Biophysical Profiling of Sickle Cell Disease Using Holographic Cytometry and Deep Learning
Selami Demirci
Round 1
Reviewer 1 Report
Chen et al developed an approach to produce a highly accurate classification of samples from sickle cell disease patients and normal donors. Specific suggestions are as follows;
1. Abbreviations usage should be corrected. For instance, abbreviations should clearly be identified in Tables or SCD is abbreviated two times in the text.
2. Selection criteria of the samples should be mentioned in the results sections as it is very critical (not just reference the method section).
3. Discussion (i.e. future studies, what needs to be improved, limitations, etc) and literature support are very weak in the discussion part.
Author Response
1. Abbreviations usage should be corrected. For instance, abbreviations should clearly be identified in Tables or SCD is abbreviated two times in the text.
Thank you for pointing this out. The authors have added clarification to the abbreviations in tables and graphs.
2. Selection criteria of the samples should be mentioned in the results sections as it is very critical (not just reference the method section).
We have added a paragraph in the results section explaining the selection criteria.
3.Discussion (i.e. future studies, what needs to be improved, limitations, etc) and literature support are very weak in the discussion part.
Thank you to the reviewer for pointing out the weak points in the discussion, we have added two more paragraphs in this section to further expand on the future work needed to advance this work.
Reviewer 2 Report
In the manuscript entitled "Biophysical Profiling of Sickle Cell Disease using Holographic Cytometry and Deep Learning" Chen et al. provide evidence regarding the use of algorithms based on refined data to distinguish sickling cells from normal ones. The study is focused and to the point, while the results are clearly demonstrated.
This Reviewer has some comments, as follow:
1. Could the authors please provide the explanation for LR, CNN etc. abbreviations prior to their first use in the text? This reviewer believes it would be easier for the reader to follow.

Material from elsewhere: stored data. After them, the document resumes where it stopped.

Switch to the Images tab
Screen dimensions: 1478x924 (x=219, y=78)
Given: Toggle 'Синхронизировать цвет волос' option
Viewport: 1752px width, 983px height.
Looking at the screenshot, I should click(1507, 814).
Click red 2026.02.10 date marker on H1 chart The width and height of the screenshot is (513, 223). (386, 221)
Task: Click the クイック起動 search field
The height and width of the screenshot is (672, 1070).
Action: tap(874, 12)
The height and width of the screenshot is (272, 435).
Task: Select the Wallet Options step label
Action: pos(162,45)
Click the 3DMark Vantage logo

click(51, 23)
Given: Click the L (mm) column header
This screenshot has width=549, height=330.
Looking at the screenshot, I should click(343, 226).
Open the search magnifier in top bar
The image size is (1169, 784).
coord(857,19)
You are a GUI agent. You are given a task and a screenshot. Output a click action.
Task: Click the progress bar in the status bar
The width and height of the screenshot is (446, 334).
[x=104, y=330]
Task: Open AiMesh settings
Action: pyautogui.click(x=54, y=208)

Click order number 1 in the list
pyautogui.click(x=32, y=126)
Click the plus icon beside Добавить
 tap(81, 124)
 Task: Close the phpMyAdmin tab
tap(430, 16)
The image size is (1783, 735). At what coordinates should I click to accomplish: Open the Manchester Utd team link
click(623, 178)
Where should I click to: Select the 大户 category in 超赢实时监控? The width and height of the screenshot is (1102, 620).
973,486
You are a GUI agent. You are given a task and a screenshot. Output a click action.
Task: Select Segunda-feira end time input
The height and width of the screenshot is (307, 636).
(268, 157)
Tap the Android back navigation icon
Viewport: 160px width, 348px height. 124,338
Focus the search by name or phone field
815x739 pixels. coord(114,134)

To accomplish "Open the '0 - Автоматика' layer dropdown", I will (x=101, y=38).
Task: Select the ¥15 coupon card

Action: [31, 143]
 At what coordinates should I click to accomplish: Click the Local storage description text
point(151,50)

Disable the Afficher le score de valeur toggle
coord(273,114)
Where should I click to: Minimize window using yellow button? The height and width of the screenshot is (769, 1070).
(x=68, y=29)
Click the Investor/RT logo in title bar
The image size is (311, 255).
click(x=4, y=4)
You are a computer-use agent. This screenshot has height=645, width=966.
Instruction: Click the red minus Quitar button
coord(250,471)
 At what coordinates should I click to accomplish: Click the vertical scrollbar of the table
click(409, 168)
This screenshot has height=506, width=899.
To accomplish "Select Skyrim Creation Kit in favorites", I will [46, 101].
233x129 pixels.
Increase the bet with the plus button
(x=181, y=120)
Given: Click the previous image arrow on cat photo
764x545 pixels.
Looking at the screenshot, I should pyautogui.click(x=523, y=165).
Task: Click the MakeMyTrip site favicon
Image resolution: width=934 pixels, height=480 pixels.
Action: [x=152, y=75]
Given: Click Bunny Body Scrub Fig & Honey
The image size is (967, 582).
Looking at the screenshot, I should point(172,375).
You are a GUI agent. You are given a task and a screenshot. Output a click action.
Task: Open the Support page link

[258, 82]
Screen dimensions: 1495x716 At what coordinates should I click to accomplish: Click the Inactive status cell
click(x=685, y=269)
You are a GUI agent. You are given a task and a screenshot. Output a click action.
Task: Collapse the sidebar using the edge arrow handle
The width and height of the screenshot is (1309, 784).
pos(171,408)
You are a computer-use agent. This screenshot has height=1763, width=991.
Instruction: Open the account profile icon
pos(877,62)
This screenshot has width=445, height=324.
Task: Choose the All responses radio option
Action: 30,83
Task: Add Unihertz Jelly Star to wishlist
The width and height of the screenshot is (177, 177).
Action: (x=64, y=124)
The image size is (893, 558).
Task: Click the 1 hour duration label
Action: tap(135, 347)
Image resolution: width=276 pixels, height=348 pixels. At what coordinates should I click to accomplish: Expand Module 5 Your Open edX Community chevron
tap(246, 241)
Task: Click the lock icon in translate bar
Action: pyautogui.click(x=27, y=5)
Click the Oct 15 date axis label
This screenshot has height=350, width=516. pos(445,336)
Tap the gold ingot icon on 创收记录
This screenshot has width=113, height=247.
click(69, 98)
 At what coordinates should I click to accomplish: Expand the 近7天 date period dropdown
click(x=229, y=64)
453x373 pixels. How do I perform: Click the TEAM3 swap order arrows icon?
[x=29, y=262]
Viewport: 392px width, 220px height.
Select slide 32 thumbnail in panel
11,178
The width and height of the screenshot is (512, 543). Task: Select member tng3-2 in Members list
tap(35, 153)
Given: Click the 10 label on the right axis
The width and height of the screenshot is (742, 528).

2. The authors’ findings are very informative and could prove to be useful in terms of categorizing the patients’ status regarding sickle cell disease, but this reviewer believes that the manuscript could be strengthened if a more detailed discussion regarding the authors’ findings is added. At this point it would also be very interesting if a small piece of discussion was added focusing on the usefulness of such algorithms in other RBC disease settings as well (e.g. spherocytosis, beta thalassemia etc.).
3. The authors report that a percentage window between, approximately, 8 and 25% represents a safe range to evaluate for SCD. What would be the accuracy of the model if a patient has more than 25% sickled cells? Could the authors also comment on the usefulness of their proposed model (especially the refined data-based one) in sickle cell trait individuals that have low incidents of sickling?
4. The authors refer to the two groups under examination as SCD patients and normal patients. If this reviewer understood well, it would be preferable to replace “normal patients” with “normal subjects”.
5. In general, a slight proof-reading for minor mistakes throughout the manuscript might be needed.
In general, a slight proof-reading for minor mistakes throughout the manuscript might be needed.
Author Response
1. Could the authors please provide the explanation for LR, CNN etc. abbreviations prior to their first use in the text? This reviewer believes it would be easier for the reader to follow.
Thank you for pointing this out, we have corrected all abbreviations.
2. The authors’ findings are very informative and could prove to be useful in terms of categorizing the patients’ status regarding sickle cell disease, but this reviewer believes that the manuscript could be strengthened if a more detailed discussion regarding the authors’ findings is added. At this point it would also be very interesting if a small piece of discussion was added focusing on the usefulness of such algorithms in other RBC disease settings as well (e.g. spherocytosis, beta thalassemia etc.).
Thank you for your suggestion, we have expanded the discussion to include the possibility of utilizing the presented methods in the paper for evaluating other types of RBC disease.
3. The authors report that a percentage window between, approximately, 8 and 25% represents a safe range to evaluate for SCD. What would be the accuracy of the model if a patient has more than 25% sickled cells? Could the authors also comment on the usefulness of their proposed model (especially the refined data-based one) in sickle cell trait individuals that have low incidents of sickling?
We thank the reviewer for providing these very interesting questions. We have added to the discussion section, to include our hypothesis on what we think percentage yields that fall outside of the percentage window (8% - 25%) would imply.
4. The authors refer to the two groups under examination as SCD patients and normal patients. If this reviewer understood well, it would be preferable to replace “normal patients” with “normal subjects”.
Thank you for pointing this out, we have corrected the naming to “normal subjects”.
5. In general, a slight proof-reading for minor mistakes throughout the manuscript might be needed.
Thank you to the reviewer for your careful reading, we have proofread the manuscript and addressed the mistakes.
Round 2
Reviewer 1 Report
The authors clarified my concerns satisfactorily.
Reviewer 2 Report
The authors have addressed my comments. I have nothing more to add.